1. Introduction
The global demand for clean energy resources that meet the increasing need of energy demands is rising day by day. Since the early 1990s, natural gas is used more for these energy resources. While household users consume natural gas for heating, cooking and hot water, factory users utilize them for power generation, transportation, processing, heating, cooling and cooking. The cost and selling price of natural gas are affected by natural gas consumption of high-use industrial subscribers with expenditure items of energy. Therefore, forecasting year ahead natural gas demands close to actual consumption is important to industrial subscribers.

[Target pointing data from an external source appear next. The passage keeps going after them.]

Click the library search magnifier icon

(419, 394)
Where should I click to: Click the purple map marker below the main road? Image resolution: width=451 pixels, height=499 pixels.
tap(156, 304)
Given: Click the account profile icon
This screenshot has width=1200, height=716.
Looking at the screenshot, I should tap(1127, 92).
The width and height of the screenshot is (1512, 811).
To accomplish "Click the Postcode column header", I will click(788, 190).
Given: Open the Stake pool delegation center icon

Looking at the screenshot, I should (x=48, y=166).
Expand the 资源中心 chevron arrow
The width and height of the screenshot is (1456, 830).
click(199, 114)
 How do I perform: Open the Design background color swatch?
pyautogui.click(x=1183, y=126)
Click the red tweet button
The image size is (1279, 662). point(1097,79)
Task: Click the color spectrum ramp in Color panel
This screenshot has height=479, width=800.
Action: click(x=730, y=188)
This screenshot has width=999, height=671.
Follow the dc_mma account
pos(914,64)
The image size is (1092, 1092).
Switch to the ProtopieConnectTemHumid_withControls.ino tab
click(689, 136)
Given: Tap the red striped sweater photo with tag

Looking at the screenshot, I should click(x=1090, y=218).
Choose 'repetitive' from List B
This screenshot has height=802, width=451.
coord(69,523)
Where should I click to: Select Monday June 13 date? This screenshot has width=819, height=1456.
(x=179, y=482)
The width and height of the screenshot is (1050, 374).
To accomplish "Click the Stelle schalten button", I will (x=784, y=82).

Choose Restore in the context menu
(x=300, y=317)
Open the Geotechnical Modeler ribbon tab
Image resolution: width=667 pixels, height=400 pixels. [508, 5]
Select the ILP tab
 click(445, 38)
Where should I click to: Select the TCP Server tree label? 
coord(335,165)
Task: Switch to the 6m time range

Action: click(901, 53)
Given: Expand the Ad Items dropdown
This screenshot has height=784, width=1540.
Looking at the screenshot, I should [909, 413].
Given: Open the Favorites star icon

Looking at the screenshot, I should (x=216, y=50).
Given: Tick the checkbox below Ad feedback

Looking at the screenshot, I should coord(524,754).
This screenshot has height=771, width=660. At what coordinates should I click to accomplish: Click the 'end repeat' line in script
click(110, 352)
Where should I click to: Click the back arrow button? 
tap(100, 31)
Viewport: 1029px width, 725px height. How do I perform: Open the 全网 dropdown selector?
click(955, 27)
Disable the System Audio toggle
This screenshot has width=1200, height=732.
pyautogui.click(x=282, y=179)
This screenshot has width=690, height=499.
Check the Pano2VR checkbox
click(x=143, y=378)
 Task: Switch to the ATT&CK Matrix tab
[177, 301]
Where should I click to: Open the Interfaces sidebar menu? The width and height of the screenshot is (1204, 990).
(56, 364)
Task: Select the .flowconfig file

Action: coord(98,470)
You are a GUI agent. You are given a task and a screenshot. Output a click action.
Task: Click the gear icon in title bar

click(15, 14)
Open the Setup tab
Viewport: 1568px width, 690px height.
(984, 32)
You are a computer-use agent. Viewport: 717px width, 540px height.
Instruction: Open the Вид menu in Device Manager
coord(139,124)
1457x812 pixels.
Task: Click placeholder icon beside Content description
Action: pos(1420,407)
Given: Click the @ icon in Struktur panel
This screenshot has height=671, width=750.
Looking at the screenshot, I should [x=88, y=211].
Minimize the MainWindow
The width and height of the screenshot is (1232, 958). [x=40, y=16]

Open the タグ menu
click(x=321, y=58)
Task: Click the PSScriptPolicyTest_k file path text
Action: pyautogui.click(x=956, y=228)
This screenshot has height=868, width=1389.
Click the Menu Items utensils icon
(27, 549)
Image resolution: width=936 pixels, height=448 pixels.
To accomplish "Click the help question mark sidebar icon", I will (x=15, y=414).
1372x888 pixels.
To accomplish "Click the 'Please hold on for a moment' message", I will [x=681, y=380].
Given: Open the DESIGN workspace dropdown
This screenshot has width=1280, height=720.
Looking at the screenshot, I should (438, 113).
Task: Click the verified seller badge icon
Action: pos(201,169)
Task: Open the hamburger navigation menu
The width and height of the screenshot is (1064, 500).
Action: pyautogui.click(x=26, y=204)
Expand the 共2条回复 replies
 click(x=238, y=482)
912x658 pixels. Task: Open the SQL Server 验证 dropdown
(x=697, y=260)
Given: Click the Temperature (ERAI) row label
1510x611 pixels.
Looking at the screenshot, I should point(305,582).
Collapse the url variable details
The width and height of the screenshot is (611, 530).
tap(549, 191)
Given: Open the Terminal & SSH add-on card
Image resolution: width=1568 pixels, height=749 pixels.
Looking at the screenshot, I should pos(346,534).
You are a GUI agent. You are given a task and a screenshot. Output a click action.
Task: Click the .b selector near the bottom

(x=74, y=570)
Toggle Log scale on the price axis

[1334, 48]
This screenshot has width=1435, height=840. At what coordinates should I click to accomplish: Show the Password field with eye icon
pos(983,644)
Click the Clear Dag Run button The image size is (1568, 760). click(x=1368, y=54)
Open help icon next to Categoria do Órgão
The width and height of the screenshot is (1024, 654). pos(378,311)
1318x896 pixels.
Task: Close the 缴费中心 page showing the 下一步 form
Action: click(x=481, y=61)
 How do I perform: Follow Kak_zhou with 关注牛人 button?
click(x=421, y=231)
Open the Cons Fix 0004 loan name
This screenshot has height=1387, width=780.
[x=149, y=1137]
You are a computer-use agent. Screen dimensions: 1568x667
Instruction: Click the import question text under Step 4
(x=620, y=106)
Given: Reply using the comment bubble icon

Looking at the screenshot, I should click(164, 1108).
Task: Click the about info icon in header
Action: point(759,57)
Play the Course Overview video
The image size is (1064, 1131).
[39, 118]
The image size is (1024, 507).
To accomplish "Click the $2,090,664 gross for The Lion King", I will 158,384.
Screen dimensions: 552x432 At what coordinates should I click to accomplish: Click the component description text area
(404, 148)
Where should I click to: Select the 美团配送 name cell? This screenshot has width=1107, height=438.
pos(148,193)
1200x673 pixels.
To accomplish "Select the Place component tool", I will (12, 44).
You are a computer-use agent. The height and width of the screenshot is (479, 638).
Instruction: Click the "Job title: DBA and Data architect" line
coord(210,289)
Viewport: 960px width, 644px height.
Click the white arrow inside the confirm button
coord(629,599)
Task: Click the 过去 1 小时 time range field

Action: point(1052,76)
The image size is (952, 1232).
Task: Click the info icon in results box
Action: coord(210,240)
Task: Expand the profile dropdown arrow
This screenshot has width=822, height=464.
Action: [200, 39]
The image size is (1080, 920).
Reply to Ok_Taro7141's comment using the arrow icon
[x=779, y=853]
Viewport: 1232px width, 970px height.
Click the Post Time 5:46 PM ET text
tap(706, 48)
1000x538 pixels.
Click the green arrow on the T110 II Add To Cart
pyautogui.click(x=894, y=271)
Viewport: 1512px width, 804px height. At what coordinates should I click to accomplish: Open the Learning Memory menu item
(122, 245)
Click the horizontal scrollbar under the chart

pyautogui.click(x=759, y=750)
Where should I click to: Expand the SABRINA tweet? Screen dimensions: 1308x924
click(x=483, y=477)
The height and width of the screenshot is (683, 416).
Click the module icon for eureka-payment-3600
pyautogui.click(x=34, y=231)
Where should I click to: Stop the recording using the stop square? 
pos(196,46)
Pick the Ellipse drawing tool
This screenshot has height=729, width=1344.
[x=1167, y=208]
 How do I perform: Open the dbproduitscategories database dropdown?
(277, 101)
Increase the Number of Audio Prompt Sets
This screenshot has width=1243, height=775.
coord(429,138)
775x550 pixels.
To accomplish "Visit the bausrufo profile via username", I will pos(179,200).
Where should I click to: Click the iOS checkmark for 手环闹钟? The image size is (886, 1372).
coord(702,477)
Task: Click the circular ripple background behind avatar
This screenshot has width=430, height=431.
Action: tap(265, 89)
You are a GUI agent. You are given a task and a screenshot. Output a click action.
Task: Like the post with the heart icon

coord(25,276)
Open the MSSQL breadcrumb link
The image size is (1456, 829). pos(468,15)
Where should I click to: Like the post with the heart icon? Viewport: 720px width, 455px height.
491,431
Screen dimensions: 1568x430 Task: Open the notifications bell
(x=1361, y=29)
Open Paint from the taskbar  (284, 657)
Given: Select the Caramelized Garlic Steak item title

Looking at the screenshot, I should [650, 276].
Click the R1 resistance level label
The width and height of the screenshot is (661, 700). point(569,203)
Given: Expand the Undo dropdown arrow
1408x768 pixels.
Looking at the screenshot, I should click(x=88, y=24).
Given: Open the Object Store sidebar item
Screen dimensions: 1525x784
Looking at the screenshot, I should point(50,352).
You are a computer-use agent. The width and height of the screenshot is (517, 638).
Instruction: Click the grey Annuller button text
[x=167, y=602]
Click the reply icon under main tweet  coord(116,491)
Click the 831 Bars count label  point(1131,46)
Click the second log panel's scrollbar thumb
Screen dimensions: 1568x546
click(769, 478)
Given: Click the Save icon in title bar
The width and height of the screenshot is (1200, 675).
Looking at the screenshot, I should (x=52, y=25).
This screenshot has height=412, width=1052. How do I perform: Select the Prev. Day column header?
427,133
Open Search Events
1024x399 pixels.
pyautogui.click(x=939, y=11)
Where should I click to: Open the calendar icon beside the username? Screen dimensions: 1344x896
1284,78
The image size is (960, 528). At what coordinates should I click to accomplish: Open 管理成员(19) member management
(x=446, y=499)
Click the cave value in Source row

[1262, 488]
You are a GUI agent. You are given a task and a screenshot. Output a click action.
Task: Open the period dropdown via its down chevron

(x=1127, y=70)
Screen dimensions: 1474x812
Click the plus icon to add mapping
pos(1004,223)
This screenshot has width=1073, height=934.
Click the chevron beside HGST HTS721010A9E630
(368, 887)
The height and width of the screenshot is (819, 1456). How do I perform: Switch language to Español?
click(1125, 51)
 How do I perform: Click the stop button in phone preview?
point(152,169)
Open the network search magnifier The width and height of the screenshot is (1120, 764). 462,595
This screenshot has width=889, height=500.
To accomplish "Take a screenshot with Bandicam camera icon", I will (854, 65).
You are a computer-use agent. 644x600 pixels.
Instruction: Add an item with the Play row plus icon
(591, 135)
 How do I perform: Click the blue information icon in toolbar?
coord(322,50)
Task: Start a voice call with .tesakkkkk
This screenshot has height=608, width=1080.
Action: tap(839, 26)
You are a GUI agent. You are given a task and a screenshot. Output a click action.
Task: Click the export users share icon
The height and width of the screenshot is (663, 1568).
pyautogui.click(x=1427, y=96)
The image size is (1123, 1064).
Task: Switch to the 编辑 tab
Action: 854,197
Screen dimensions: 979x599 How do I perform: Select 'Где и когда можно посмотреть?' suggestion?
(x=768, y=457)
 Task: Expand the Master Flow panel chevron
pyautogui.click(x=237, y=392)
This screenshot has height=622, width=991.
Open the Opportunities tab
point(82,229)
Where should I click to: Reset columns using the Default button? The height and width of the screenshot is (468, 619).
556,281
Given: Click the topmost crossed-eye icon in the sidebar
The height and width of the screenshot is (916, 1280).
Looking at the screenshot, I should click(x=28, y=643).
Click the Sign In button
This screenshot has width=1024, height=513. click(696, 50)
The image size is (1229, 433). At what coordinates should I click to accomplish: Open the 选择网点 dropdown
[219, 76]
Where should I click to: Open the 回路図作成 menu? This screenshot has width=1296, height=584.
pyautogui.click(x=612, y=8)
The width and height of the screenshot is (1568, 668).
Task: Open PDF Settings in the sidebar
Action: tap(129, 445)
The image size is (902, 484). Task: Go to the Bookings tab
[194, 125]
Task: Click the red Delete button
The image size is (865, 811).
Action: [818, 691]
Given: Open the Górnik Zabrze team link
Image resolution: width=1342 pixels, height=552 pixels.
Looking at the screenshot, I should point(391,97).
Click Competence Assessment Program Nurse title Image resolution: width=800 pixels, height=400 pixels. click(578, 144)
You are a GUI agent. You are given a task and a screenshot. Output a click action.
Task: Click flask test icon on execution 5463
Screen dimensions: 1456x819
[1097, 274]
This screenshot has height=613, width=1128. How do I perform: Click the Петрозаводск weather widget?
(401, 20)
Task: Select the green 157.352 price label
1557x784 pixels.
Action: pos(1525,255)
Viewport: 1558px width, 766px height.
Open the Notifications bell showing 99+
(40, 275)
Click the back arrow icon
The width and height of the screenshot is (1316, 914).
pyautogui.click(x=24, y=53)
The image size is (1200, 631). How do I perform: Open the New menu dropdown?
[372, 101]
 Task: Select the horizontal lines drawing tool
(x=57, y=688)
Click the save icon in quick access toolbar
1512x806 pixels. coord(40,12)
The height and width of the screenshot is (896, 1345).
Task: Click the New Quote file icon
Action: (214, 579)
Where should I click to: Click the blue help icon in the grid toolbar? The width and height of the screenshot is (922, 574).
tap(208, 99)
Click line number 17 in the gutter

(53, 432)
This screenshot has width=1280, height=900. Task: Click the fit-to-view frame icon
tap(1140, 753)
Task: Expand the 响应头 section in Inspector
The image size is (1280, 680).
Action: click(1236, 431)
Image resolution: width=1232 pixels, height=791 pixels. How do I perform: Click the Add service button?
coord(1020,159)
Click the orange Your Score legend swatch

Although industrial subscribers’ consumption needs to be predictable, household and low-consuming subscribers do not have to know in advance. This makes consumption estimation for low-consuming subscribers difficult. Demand forecasting methods have been developed and continue to be developed, in order to perform the difficult estimation for low-consuming subscribers’ consumption. Decision makers in the energy sector use these methods to make predictions about future demand, and supply-and-demand must overlap as much as possible. The supply-and-demand should be balanced with high accuracy. As a result, the stabilization process becomes a very important sub-discipline of energy sectors including electricity, gas, water and wind.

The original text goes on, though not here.